Impending legislation that would strip Ontario’s teachers of their right to strike and allow the government to change existing contracts without negotiating with unions was the talk of a Labour Day rally held Monday afternoon outside the Brantford and District Labour Centre on Clarence Street.
“This anti-union legislation put forward by the McGuinty government is a threat to every working person in the province,” said Brian Hazlewood, president of the teachers bargaining unit within the Ontario Secondary School Teachers’ Federation District 23.
The legislation, which could pass early this week with Conservative support, removes teachers’ right to strike for two years and prevents them from appealing the bill to the Ontario Human Rights Commission.
“This Putting Students First Act puts democracy last,” said Donna Howey, president of the Grand Erie Elementary Teachers’ Federation. “It’s dangerous.”

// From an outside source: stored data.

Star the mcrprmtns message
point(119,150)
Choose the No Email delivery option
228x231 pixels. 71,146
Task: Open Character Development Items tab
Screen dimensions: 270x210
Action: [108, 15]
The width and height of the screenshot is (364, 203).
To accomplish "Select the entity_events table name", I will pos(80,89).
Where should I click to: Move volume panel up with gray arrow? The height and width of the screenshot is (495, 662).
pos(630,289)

Howey said she is baffled that the government clamped down on the potential for labour disruptions when teachers unions publicly insisted that a strike was not in the cards.

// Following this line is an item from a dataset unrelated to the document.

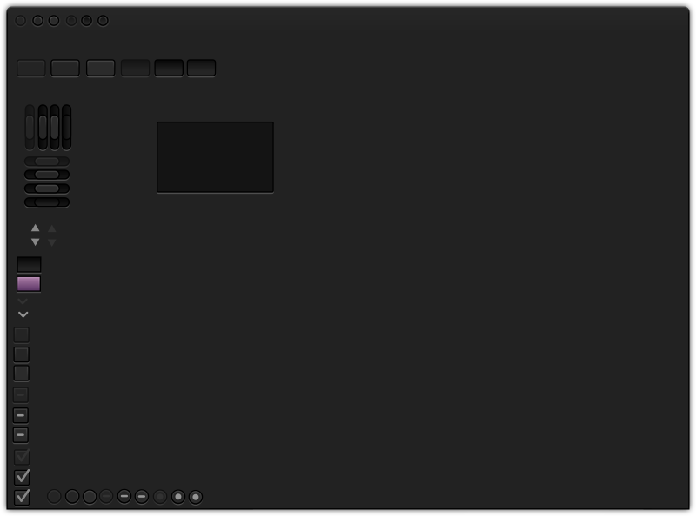The height and width of the screenshot is (516, 696).
Task: Click the leftmost rectangular button in top row
Action: click(31, 68)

“This legislation isn’t about students – it’s about stripping workers’ rights,” Howey said, vowing teachers unions and the Canadian Union of Public Employees would challenge the government’s “unprecedented” attack on labour at the Supreme Court.

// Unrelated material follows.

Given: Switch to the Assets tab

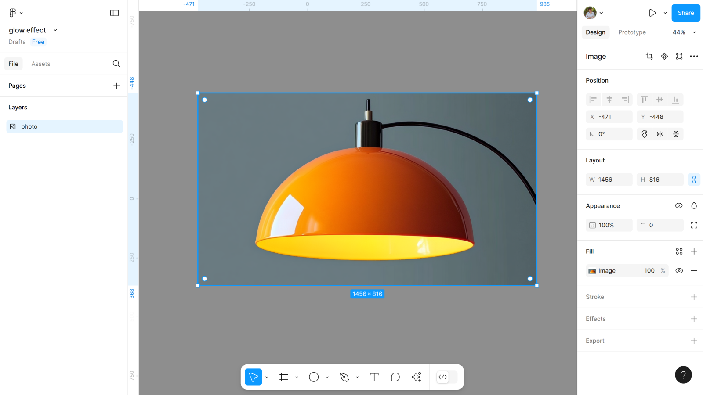Looking at the screenshot, I should 41,64.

“Even Stephen Harper didn’t try to deny the right to an arbitrated settlement” during the Air Canada strike, Howey said.
Hazlewood accused the province of using the threat of a teachers strike to instil fear in the electorate as part of a “cynical” attempt to win an upcoming by-election in Kitchener-Waterloo.
“(Unions) will once again rise to the occasion,” to counter such tactics, Hazlewood said.
Members of the Steelworkers Union and other labour groups joined CUPE and the teachers on a parade through downtown Brantford before returning to the labour centre parking lot for a barbecue lunch and kids activities.